Halangan bersekolah ini ditambah dengan kultur masyarakat pedalaman yang masih menjalankan tradisi berburu, mencari ikan, atau mencari bahan makan di hutan. Kalau sudah musimnya, orang tua biasa mengajak anak yang bersekolah untuk ikut mereka ke laut atau ke hutan.
Bisa dipastikan banyak anak yang akan meninggalkan bangku sekolahnya. Dan itu bukan hanya satu dua hari, bisa berbulan-bulan. Sekolah anak pun terlantar. Sering kali setelah itu siswa-siswa tak kembali ke sekolah lagi.
Kalau si anak melanjutkan sekolah lagi berarti ia akan mengalami kesulitan untuk mengejar ketinggalan pendidikannya. Risikonya, murid yang bersangkutan tak akan naik kelas. Namun jika tidak naik kelas, akan ada masalah besar.
“Sekolah akan diserbu orangtua murid yang protes karena anaknya tidak naik kelas”, kata salah seorang guru di Kampung Onar.

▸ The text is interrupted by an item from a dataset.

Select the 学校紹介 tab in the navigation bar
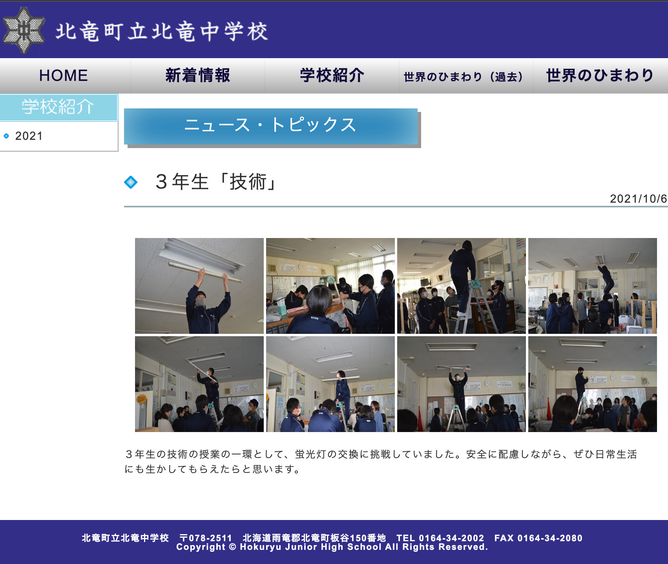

Sering kali protes ini disertai tindakan kekerasan kepada sang guru. Manalah ada orang mau kerja dengan baik jika keselamatannya terancam? Mau tak mau, oleh sang guru menaikan kelas murid yang bersangkutan. Kenaikan kelas yang dipaksakan ini akhirnya membuat sang murid pun keteteran ketika menghadapi kelas baru.